[Records shown]
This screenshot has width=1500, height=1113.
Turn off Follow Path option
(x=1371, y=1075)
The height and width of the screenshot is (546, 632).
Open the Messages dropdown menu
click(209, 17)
...
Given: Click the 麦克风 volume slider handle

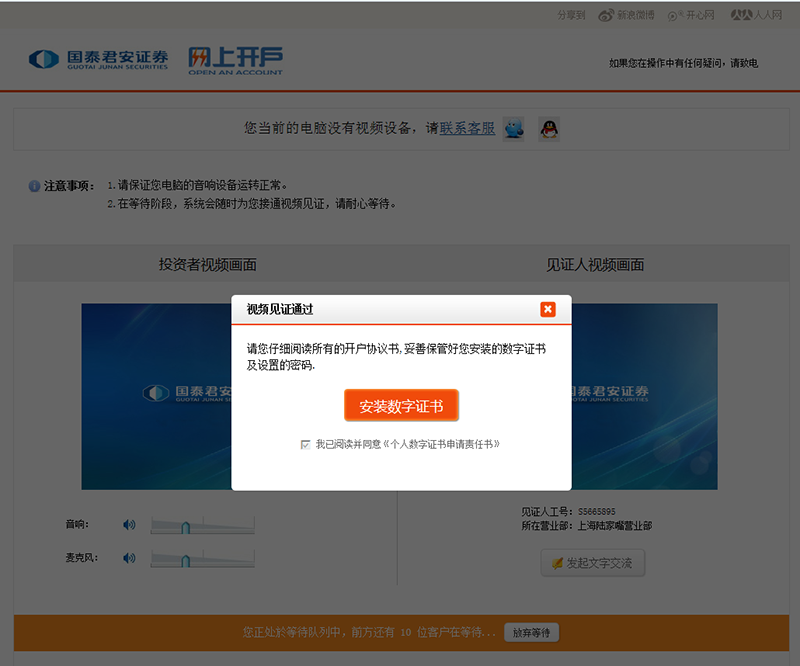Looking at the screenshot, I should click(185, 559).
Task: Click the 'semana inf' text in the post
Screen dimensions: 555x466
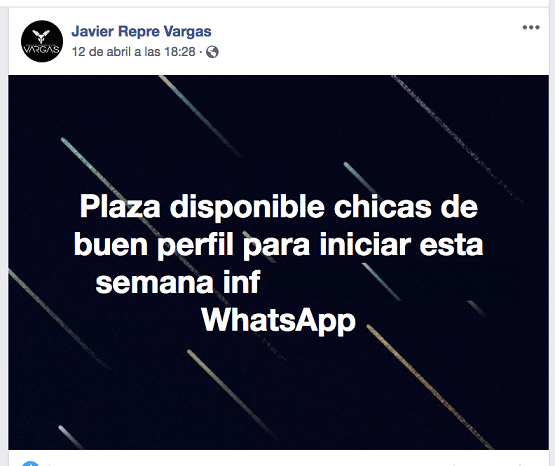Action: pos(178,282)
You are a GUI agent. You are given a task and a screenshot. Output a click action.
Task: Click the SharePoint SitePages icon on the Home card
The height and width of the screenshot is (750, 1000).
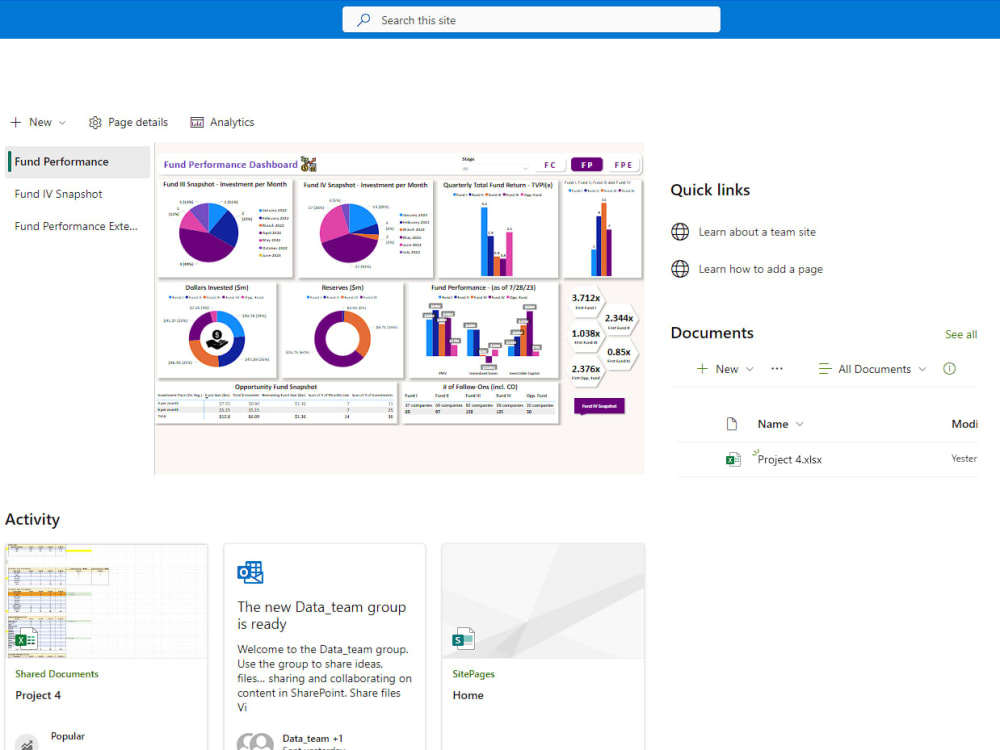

[Task details] Reply with the number of lines above in which the word "width" appears, and with nothing else.

[Output below] 3